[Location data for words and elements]
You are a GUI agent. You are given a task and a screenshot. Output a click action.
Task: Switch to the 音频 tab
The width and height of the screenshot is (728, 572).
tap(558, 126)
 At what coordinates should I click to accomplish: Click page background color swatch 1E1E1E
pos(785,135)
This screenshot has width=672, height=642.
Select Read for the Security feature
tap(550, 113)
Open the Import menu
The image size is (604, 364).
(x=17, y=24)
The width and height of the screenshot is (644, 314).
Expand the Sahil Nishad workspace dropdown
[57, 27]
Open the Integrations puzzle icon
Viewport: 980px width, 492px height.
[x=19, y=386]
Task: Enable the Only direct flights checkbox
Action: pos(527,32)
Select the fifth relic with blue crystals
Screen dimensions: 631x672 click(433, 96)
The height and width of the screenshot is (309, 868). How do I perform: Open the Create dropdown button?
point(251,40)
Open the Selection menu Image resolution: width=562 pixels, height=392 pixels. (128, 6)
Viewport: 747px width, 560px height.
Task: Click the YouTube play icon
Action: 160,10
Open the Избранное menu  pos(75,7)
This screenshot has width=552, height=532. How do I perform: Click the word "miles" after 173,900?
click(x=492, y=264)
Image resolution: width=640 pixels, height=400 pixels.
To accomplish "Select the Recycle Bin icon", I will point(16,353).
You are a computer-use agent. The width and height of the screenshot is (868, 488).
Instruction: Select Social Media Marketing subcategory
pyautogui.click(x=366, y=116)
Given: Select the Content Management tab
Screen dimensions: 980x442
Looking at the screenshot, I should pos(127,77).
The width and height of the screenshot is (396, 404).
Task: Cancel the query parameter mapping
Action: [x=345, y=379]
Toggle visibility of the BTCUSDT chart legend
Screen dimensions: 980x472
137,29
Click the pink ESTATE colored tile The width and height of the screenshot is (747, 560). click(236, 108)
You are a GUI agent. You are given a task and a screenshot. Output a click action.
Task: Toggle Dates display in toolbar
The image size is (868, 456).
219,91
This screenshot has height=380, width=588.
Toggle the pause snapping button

## JOB
Reproduce every item above word for word, without changing anything.

## SOLUTION TO THE EXERCISE
You are a GUI agent. You are given a task and a screenshot. Output a click action.
Task: Switch to the 音频 tab
The width and height of the screenshot is (728, 572).
tap(558, 126)
 At what coordinates should I click to accomplish: Click page background color swatch 1E1E1E
pos(785,135)
This screenshot has width=672, height=642.
Select Read for the Security feature
tap(550, 113)
Open the Import menu
The image size is (604, 364).
(x=17, y=24)
The width and height of the screenshot is (644, 314).
Expand the Sahil Nishad workspace dropdown
[57, 27]
Open the Integrations puzzle icon
Viewport: 980px width, 492px height.
[x=19, y=386]
Task: Enable the Only direct flights checkbox
Action: pos(527,32)
Select the fifth relic with blue crystals
Screen dimensions: 631x672 click(433, 96)
The height and width of the screenshot is (309, 868). How do I perform: Open the Create dropdown button?
point(251,40)
Open the Selection menu Image resolution: width=562 pixels, height=392 pixels. (128, 6)
Viewport: 747px width, 560px height.
Task: Click the YouTube play icon
Action: 160,10
Open the Избранное menu  pos(75,7)
This screenshot has width=552, height=532. How do I perform: Click the word "miles" after 173,900?
click(x=492, y=264)
Image resolution: width=640 pixels, height=400 pixels.
To accomplish "Select the Recycle Bin icon", I will point(16,353).
You are a computer-use agent. The width and height of the screenshot is (868, 488).
Instruction: Select Social Media Marketing subcategory
pyautogui.click(x=366, y=116)
Given: Select the Content Management tab
Screen dimensions: 980x442
Looking at the screenshot, I should pos(127,77).
The width and height of the screenshot is (396, 404).
Task: Cancel the query parameter mapping
Action: [x=345, y=379]
Toggle visibility of the BTCUSDT chart legend
Screen dimensions: 980x472
137,29
Click the pink ESTATE colored tile The width and height of the screenshot is (747, 560). click(236, 108)
You are a GUI agent. You are given a task and a screenshot. Output a click action.
Task: Toggle Dates display in toolbar
The image size is (868, 456).
219,91
This screenshot has height=380, width=588.
Toggle the pause snapping button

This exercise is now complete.